-- Given data follows --
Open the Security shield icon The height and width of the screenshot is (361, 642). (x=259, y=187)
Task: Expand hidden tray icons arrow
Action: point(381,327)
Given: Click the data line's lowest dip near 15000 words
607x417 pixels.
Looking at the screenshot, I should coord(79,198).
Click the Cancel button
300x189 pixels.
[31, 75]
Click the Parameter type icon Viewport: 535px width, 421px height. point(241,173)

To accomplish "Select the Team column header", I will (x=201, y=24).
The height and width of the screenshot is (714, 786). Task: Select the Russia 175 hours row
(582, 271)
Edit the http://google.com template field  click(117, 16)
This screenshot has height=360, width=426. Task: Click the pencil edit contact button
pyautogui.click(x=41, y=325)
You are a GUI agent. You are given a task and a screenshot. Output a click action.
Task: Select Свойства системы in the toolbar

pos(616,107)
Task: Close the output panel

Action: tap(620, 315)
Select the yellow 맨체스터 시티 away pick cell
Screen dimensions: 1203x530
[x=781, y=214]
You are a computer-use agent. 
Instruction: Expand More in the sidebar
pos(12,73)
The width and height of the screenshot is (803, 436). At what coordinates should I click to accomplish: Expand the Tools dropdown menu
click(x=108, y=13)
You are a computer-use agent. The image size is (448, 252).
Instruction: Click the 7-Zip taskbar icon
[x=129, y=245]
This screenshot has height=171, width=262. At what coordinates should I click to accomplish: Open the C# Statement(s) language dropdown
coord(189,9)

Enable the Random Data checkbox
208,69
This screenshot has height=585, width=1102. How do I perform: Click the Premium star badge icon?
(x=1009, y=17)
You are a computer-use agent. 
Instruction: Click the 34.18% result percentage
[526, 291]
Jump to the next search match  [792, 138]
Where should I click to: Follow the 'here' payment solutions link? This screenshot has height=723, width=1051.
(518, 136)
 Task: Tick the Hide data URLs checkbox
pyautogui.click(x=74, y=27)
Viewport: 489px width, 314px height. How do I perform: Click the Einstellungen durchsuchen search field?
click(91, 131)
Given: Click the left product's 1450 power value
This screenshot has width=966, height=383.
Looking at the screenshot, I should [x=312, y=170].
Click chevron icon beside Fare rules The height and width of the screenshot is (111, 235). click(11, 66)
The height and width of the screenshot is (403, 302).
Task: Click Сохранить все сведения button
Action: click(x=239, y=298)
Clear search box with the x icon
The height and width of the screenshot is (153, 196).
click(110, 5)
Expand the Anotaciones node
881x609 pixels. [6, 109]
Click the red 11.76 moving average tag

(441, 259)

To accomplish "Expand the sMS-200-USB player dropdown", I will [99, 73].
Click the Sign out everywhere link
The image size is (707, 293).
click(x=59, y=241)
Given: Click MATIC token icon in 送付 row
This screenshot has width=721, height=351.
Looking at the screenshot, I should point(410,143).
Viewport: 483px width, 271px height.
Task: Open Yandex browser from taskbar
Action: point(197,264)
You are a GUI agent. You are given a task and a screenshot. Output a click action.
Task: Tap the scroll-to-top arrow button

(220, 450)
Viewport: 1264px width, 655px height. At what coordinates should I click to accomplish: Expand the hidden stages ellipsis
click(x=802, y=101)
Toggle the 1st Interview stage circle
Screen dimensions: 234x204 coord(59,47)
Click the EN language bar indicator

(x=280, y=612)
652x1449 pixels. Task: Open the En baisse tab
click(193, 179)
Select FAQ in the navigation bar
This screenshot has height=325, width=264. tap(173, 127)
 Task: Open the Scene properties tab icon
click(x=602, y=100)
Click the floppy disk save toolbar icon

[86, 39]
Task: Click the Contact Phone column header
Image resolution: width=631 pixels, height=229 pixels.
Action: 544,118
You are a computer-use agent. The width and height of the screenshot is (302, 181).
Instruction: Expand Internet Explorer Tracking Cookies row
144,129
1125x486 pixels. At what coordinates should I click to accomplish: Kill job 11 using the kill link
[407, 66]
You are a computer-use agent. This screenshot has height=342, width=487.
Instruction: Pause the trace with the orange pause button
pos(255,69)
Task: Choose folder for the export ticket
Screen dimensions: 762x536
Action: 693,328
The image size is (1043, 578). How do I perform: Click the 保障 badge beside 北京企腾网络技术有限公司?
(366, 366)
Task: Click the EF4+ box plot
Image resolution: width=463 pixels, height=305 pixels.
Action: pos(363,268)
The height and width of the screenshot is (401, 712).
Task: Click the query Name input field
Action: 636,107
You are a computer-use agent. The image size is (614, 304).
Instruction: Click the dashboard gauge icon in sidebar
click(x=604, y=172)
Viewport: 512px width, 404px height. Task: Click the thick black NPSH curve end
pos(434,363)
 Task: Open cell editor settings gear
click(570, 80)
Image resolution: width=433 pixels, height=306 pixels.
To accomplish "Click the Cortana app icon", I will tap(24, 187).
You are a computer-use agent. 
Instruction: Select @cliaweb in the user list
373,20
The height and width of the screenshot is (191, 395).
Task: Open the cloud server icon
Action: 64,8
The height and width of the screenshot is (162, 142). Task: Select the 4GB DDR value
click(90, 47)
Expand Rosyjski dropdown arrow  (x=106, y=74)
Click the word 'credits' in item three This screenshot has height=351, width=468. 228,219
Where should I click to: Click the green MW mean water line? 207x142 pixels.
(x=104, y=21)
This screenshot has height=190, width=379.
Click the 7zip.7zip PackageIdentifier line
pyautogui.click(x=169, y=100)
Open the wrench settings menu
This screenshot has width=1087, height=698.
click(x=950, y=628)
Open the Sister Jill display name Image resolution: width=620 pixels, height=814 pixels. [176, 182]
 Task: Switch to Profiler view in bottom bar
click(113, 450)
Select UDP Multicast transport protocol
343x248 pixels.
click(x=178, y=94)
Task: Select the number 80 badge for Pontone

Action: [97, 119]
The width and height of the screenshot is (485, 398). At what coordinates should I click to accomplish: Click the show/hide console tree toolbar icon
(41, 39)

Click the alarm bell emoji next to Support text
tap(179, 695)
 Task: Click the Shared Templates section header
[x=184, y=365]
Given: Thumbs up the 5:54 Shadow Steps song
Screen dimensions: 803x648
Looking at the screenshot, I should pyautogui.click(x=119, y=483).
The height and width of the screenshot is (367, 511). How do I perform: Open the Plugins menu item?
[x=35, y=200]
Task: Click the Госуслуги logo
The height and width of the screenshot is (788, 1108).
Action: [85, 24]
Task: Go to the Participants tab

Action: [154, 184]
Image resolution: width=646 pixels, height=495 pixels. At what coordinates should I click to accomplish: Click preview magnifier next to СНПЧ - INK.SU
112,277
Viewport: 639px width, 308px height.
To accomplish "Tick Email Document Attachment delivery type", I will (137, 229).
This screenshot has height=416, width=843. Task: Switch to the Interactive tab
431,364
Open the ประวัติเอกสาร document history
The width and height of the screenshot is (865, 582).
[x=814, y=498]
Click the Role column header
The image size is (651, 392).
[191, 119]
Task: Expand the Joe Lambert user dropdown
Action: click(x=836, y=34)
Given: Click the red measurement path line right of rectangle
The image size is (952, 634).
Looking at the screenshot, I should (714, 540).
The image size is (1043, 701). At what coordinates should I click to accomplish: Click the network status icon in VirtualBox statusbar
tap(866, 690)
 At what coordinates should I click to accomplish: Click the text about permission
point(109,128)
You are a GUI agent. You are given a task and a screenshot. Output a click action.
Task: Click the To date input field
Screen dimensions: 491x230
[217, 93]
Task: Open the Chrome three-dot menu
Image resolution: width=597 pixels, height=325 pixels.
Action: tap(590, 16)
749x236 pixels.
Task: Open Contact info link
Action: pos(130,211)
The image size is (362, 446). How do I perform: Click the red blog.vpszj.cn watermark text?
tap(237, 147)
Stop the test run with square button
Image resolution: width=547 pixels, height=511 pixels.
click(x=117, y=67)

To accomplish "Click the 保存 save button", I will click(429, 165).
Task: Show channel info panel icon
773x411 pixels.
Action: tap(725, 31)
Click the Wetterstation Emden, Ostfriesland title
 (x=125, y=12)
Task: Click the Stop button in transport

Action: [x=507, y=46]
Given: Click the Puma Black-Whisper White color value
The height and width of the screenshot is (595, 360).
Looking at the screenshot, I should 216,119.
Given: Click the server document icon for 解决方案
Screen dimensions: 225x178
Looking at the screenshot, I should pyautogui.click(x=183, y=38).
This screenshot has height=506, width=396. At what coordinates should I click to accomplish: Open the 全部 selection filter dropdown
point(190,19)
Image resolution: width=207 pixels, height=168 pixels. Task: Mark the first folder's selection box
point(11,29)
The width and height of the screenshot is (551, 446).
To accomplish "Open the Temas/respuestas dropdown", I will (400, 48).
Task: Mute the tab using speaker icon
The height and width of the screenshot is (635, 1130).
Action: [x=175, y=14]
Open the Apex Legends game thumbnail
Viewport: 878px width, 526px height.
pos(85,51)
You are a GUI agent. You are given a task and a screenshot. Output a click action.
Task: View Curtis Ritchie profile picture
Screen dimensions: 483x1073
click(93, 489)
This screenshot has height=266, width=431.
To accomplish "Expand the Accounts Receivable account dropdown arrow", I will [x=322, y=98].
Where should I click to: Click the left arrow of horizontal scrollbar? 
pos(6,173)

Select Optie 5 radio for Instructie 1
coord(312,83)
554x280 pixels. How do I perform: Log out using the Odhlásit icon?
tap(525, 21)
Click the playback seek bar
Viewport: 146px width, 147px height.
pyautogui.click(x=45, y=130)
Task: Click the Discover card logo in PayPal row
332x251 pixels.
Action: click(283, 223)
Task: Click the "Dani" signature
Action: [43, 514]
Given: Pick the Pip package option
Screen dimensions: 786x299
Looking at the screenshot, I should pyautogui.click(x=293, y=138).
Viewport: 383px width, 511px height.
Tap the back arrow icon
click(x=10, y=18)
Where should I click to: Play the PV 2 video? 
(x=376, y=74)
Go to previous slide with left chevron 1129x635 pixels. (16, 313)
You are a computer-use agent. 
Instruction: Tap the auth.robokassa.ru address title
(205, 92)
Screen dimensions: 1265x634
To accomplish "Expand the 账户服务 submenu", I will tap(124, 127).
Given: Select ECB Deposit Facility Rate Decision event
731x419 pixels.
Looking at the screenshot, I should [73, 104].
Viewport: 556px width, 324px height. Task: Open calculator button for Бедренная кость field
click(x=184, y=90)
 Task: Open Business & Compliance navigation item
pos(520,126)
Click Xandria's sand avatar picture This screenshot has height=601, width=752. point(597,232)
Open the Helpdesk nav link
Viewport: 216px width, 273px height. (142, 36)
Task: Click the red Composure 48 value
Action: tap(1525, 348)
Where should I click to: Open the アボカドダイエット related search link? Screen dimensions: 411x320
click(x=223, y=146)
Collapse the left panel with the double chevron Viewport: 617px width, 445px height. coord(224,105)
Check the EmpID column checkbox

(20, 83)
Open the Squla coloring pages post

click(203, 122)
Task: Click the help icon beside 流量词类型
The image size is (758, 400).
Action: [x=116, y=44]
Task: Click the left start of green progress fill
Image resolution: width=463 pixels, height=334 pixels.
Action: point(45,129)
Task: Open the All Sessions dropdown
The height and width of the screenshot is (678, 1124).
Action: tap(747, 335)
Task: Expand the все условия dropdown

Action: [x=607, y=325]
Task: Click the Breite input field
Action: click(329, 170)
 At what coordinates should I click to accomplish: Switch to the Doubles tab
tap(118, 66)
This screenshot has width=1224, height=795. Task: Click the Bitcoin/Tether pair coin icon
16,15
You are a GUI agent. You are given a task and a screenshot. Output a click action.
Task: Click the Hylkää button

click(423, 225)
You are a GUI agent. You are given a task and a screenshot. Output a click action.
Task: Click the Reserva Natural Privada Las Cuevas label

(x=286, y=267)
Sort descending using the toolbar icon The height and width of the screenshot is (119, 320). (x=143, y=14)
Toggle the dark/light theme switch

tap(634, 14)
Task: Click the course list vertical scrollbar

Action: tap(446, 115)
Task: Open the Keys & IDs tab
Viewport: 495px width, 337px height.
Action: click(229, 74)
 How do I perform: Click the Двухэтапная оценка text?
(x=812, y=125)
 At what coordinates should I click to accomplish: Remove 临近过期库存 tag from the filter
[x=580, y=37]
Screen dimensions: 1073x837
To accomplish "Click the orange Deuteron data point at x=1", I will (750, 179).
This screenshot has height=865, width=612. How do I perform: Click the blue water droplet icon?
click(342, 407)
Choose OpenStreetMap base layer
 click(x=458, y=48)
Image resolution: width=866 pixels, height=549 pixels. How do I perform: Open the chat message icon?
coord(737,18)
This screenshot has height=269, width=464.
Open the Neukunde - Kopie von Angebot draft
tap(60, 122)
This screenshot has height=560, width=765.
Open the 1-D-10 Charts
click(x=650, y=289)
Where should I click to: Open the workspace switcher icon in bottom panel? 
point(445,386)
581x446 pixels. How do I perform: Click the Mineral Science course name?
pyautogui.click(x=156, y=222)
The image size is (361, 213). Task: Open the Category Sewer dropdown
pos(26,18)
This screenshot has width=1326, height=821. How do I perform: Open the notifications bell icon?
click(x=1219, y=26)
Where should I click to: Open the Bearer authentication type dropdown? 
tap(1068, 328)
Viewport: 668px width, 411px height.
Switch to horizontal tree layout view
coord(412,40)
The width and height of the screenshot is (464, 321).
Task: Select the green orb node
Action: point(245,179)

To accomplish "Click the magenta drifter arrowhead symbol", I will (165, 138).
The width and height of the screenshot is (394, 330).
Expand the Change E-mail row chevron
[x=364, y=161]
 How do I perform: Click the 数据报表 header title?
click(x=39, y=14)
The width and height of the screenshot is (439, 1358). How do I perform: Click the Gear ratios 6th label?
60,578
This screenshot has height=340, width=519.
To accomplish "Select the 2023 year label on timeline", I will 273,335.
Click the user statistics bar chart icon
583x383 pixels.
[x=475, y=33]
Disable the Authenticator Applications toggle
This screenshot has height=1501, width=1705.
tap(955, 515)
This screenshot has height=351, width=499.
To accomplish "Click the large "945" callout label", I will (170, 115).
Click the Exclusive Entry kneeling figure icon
-- Given data concluded --
[Required action] When a line contains the string "three", copy it from the records.

[Solution to this task]
Click the word 'credits' in item three This screenshot has height=351, width=468. 228,219
Task: Open the Chrome three-dot menu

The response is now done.